Last Friday, a small group of Moody Bible Institute students went out to the State and Division bar district in Chicago as part of the Free Prayer ministry on Friday nights, in which we hold cardboard signs saying “Free Prayer” up to passerby from 11 pm-2 am or later and pray for people, love on them, and share the Gospel with them.
Three of us, Katelyn Shedd, Joey Lackey and I, were standing there on the street corner around 1 am, when an Asian man came up to us and asked us what we were doing. As soon as we explained, the very next thing he said was, “Can you see the frustration on my face?” Slightly apprehensive of his answer, we asked what he was frustrated about, and he said “I feel so empty inside.” You could tell that he was at rock bottom, because he had nothing left to hide and was so brutally honest about his life and how miserable he was. He told us that his family and girlfriend are all still in China, and he feels homesick and utterly alone.
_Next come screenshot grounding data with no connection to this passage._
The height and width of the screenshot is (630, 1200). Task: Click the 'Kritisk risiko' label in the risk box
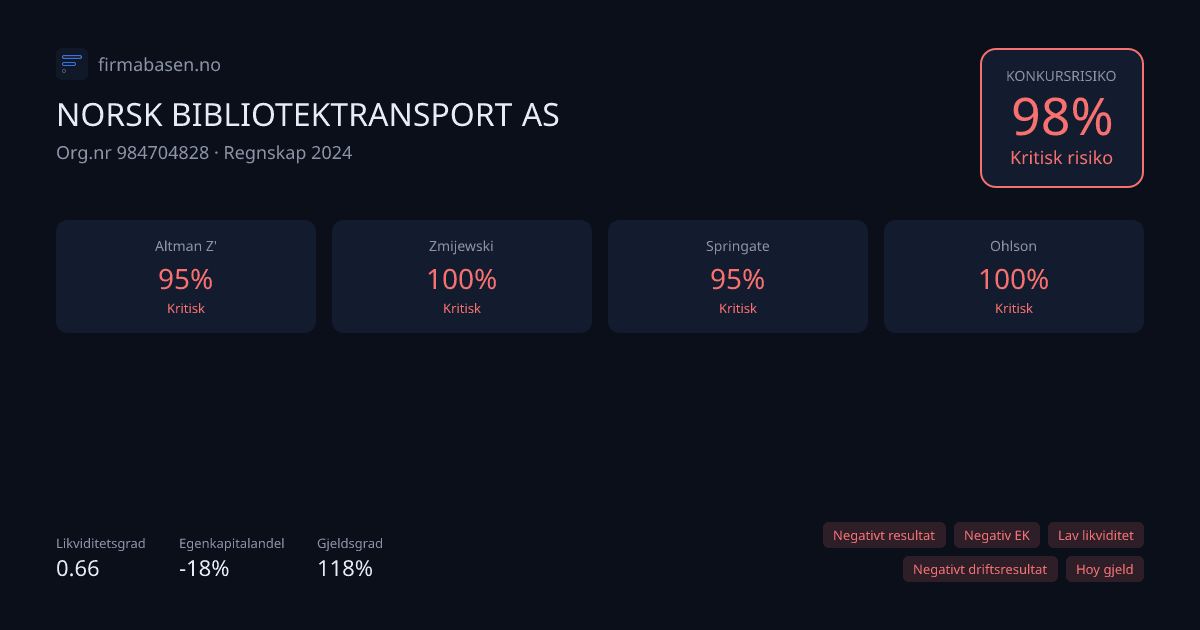pos(1061,157)
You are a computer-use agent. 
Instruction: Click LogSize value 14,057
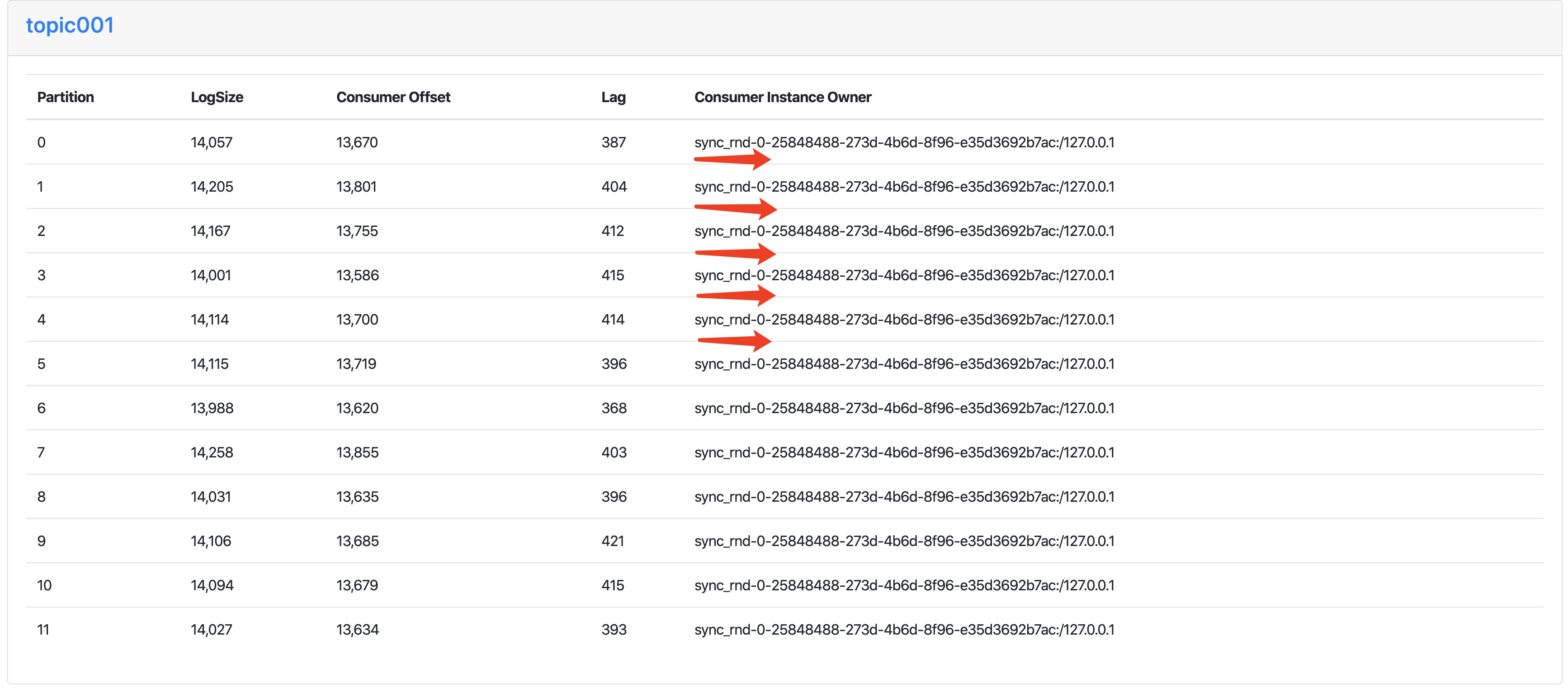click(x=211, y=142)
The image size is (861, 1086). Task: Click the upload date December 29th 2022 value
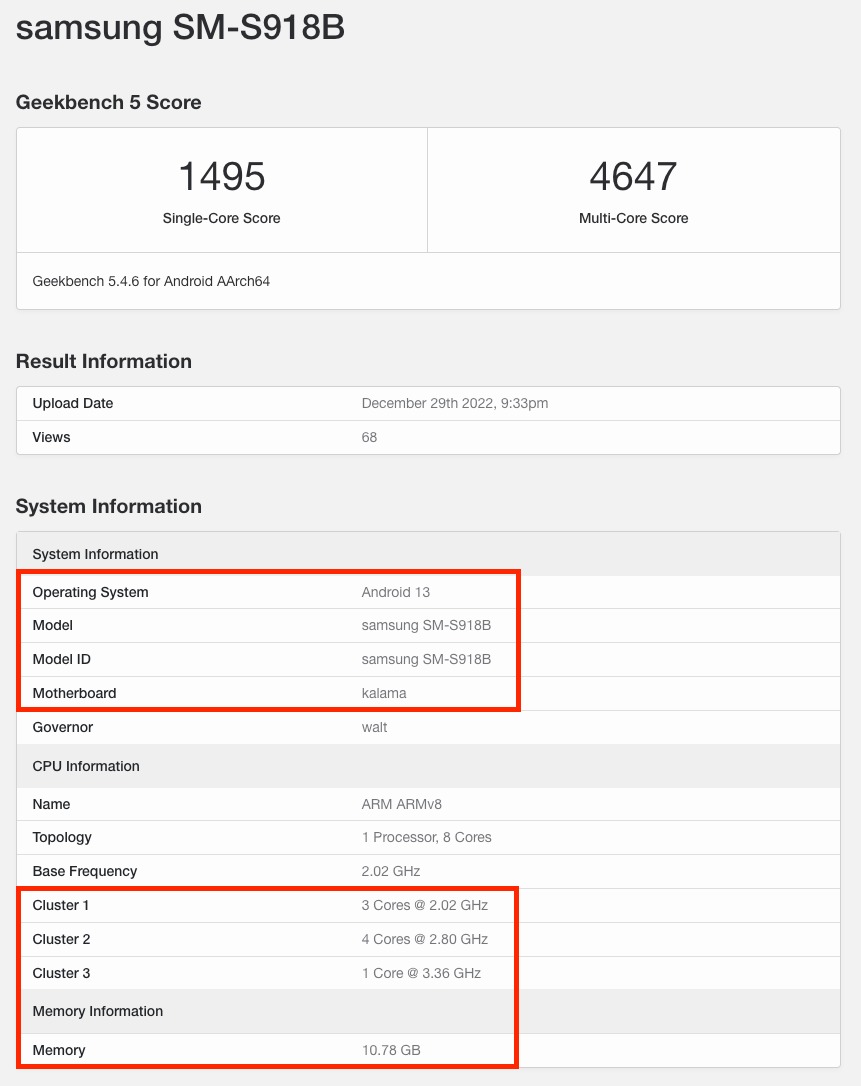click(454, 403)
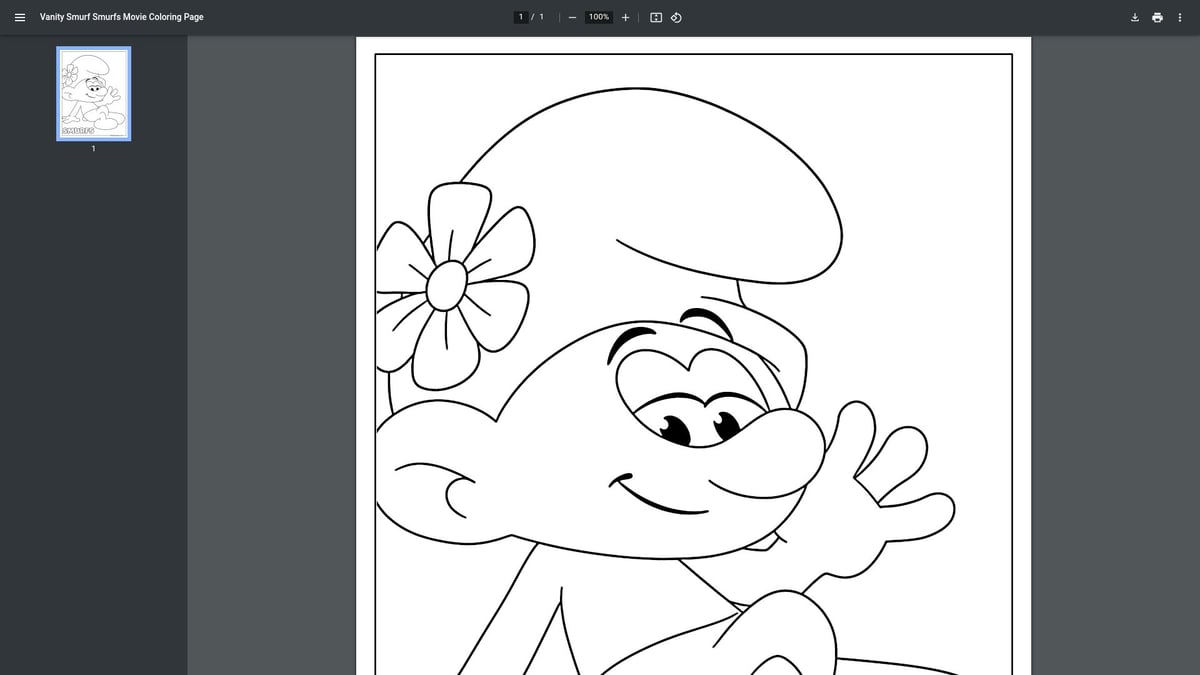Rotate the page counterclockwise

click(x=676, y=17)

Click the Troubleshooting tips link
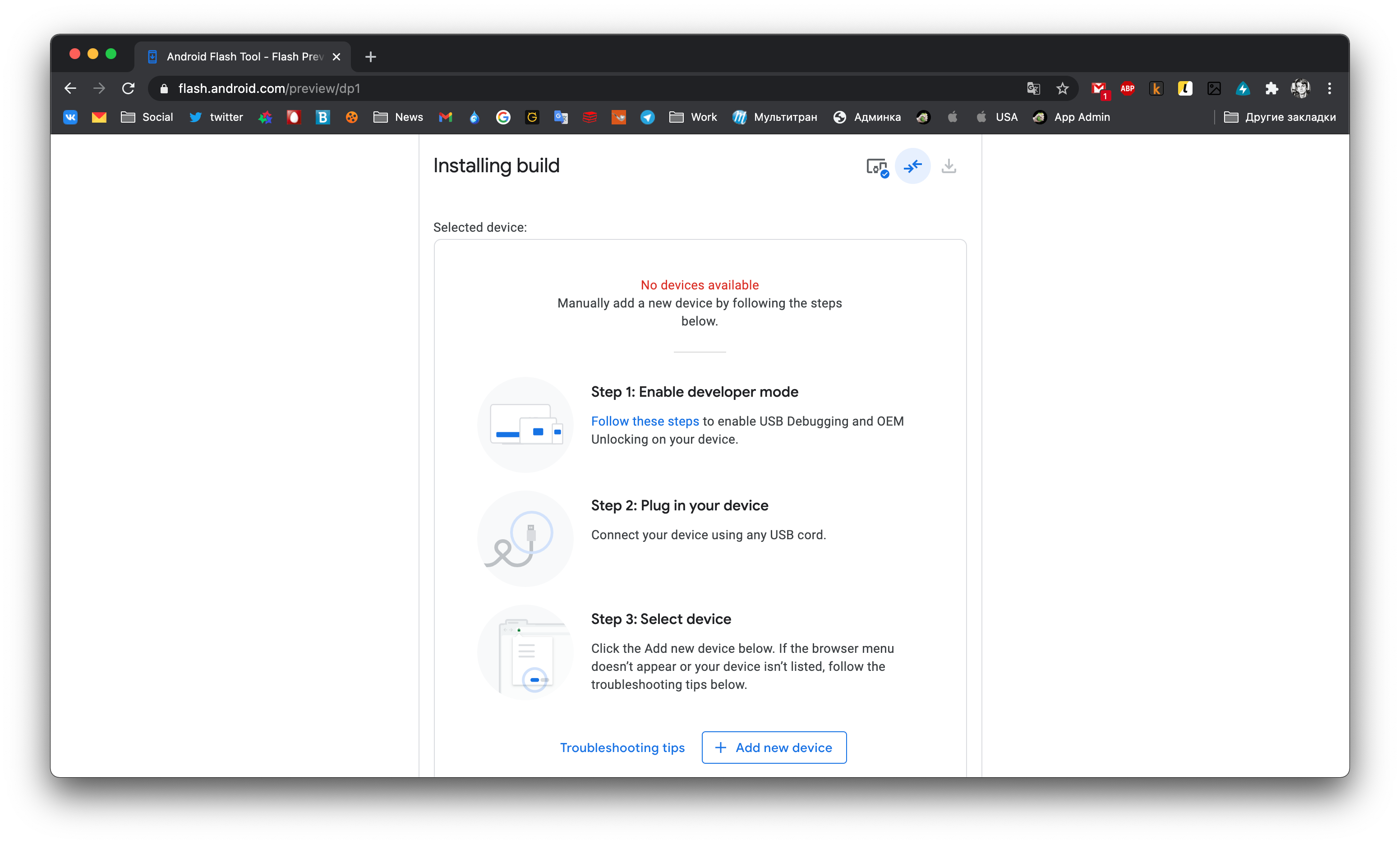(x=621, y=747)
As soon as he said that, I said to him “Man, I just want to tell you that you are so loved. People are fickle, and they fail us, but God loves us with perfect loyalty. He said that He would never leave you nor forsake you.” He seemed to listen to that for a moment, and told us that his name was Gen Li. Then he proceeded into a total rant about the meaninglessness of life (which so strongly reminded me of Ecclesiastes!). He was adamant that nothing in the world really fulfills. He said “I make $270,000 a year, but I’m not happy. I bought this shirt for $800, but no one even notices.” He said he could go get drunk (we were on a bar street), or even get sexual action, but it wouldn’t really give him sustainable happiness. He pointed around to everyone bustling from one bar to the next, and started decrying how shallow and futile their lives were. I could tell Katelyn couldn’t keep silent anymore, it was at this point that she spoke up and said, “Yeah! Nothing really satisfies, right?”
I began talking about how satisfaction can only be found in Christ. I don’t remember exactly what we said, but we affirmed everything he had said about the futility of striving for fulfillment in anything outside of Christ. We spoke to the effect that in Him is to be found FULLNESS of joy, love, peace, and hope. That He is the very meaning of life itself.
He responded, “I hear what you’re saying, but it’s still an abstraction to me. Can you tell me like your story?” (YES!, we all shouted internally!) Joey then took him aside and told him his testimony. This was not the first time he’d encountered a Christian. He told us that once he’d been driving to St. Louis, and his tire blew out. A man pulled over to the side of the road, helped him change his tire, and gave him a Bible, which he still had to this day. He said that the guy had created his own evangelistic website, and had told him that the whole mission of his life was to make Jesus known to the world.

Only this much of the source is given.